Given the demand for babies, officials suspect that many of the children who disappear may in fact be illicitly adopted with help from unscrupulous professionals who exploit weaknesses in the legal adoption process. Former Congressional Deputy Mario Taracena, who has tried to get a new adoption law passed, makes more specific charges. He says that "in Guatemala it is easy to find a doctor who will sign a birth certificate without seeing the baby, a social worker who will certify the childs socioeconomic status without even knowing where the babys parents live, and a notary public who will attest to documents he has not seen."
Taracena notes that the baby trade involves both civil servants and politicians. In one case, Taracena accused Justice Juan Jose Rodil, president of the Supreme Court, of being the owner of a "birthing house" from which infants were allegedly sold.[2]

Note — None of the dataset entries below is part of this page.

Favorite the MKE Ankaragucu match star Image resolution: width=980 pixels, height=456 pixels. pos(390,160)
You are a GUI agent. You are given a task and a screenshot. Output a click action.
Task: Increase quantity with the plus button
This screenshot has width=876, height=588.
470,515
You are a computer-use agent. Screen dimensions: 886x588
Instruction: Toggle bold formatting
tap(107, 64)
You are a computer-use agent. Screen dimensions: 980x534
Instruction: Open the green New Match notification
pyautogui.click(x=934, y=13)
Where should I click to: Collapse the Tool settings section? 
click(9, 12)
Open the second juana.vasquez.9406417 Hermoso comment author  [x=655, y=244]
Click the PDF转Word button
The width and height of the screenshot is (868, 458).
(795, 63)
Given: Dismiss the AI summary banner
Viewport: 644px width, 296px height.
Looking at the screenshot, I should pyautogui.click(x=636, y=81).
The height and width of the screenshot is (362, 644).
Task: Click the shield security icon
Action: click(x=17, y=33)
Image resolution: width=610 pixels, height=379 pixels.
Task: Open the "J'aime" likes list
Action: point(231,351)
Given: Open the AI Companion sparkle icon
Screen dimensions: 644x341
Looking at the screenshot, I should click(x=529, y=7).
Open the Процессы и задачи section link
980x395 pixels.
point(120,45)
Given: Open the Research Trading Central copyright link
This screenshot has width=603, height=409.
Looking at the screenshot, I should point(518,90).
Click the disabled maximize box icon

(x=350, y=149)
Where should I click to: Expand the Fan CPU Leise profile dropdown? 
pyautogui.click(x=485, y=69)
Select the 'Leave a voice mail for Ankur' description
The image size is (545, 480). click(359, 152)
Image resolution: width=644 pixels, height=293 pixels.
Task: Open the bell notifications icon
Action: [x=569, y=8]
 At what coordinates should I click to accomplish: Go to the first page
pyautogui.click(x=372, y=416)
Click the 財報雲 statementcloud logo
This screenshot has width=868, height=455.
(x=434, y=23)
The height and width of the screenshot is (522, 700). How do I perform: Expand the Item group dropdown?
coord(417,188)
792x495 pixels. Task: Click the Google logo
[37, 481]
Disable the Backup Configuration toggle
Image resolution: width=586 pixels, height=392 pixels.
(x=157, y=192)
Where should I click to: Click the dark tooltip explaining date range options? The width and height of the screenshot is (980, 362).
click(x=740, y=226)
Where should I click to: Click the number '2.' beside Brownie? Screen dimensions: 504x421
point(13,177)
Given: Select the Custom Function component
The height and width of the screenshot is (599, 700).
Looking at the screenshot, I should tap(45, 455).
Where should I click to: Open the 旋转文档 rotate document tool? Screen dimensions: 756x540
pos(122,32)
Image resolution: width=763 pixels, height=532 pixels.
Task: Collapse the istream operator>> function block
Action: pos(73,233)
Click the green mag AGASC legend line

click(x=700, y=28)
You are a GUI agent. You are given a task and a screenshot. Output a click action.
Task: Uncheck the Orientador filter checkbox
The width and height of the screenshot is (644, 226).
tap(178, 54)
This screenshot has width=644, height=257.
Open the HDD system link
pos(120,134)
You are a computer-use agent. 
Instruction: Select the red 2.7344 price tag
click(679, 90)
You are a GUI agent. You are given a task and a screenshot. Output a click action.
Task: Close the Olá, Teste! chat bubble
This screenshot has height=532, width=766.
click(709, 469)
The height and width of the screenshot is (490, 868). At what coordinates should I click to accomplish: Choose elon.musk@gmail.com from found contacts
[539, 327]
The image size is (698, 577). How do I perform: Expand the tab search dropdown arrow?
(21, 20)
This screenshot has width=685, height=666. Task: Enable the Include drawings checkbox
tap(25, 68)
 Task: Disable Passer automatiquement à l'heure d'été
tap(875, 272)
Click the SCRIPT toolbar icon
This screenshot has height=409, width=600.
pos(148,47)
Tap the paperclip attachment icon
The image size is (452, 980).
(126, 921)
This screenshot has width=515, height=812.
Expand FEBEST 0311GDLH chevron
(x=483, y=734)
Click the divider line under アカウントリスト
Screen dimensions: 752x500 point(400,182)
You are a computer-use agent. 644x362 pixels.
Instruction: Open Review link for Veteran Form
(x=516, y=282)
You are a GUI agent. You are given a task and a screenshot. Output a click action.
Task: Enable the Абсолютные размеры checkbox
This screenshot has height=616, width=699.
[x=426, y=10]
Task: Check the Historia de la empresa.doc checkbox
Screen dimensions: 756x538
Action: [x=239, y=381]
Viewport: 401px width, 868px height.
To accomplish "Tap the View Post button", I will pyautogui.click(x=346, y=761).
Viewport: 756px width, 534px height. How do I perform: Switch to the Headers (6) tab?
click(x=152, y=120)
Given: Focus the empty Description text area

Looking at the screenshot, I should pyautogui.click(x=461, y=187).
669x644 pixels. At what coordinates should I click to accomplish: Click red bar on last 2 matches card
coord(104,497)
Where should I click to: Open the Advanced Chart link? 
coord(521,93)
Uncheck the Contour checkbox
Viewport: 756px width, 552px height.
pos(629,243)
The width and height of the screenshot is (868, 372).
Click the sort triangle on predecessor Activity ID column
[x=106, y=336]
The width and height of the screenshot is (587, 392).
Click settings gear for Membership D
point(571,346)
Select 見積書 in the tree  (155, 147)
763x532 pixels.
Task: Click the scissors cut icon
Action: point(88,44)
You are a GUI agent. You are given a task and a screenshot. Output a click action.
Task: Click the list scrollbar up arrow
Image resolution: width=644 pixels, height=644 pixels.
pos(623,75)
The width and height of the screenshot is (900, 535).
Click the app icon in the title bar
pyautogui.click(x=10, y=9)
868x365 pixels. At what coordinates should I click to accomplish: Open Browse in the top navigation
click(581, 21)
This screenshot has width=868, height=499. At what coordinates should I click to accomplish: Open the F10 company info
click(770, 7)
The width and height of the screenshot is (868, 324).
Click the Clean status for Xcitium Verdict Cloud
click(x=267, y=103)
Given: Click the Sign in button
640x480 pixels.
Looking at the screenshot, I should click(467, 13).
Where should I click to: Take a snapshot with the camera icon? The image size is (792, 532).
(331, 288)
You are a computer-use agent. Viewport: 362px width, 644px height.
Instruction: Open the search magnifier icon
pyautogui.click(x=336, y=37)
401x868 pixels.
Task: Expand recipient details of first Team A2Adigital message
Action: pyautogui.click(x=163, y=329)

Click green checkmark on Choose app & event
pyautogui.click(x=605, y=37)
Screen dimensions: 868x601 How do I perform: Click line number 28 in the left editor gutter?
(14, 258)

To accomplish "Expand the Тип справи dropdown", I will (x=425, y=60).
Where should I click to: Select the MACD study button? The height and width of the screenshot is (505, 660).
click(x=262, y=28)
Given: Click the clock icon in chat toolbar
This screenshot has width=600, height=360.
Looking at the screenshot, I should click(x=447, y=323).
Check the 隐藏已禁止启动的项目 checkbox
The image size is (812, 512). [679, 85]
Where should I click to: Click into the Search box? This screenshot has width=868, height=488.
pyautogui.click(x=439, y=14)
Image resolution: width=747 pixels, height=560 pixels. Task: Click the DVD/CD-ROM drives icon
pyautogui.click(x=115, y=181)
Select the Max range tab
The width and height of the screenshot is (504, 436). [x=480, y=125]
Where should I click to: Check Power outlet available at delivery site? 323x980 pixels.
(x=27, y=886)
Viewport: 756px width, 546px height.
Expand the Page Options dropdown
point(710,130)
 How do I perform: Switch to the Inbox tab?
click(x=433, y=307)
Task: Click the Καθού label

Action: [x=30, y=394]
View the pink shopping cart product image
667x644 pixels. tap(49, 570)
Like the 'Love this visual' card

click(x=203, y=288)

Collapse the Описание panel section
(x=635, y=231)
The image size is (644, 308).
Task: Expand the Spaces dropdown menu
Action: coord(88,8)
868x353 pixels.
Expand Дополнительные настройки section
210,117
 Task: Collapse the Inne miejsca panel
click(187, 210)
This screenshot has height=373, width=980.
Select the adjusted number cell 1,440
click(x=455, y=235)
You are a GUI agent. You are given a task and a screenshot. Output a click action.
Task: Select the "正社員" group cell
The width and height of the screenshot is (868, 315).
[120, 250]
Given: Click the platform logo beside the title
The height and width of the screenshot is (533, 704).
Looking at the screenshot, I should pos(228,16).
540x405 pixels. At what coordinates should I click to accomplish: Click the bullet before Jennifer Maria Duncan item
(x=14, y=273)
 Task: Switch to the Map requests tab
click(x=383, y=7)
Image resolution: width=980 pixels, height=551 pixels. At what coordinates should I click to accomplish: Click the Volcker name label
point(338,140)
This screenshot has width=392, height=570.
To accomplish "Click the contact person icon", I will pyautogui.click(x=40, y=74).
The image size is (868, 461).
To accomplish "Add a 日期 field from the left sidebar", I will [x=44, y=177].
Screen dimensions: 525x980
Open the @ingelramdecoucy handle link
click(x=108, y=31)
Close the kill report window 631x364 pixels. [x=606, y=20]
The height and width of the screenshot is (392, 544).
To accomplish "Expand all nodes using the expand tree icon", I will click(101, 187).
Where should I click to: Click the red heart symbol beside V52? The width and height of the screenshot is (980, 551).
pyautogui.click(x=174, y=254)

Since these initial reports, a growing body of what now appears to be irrefutable evidence has surfaced to corroborate Carranza, Taracena, Porres and the others. For example, on Friday, June 5th, 1996, ABCs Nightline aired an account by Emily Buchanan of the BBC of widespread baby stealing in Paraguay. The account reported on a massive flow of hundreds and hundreds of North Americans who were streaming into Paraguay to obtain babies - at a cost of upwards of $44,000 per child.[3] Again - as in Guatemala - the muscle behind the baby trade are the Death Squads.[4]
Christians should ask themselves, are these the kind of people they want to get mixed up with? Yet this is precisely what is happening when they allow their names to be tied - if only indirectly - to people who are involved in Death Squad activity - people like Calero, DAubuisson[5], etc. - people who, if not themselves directly involved, are tied to those who are.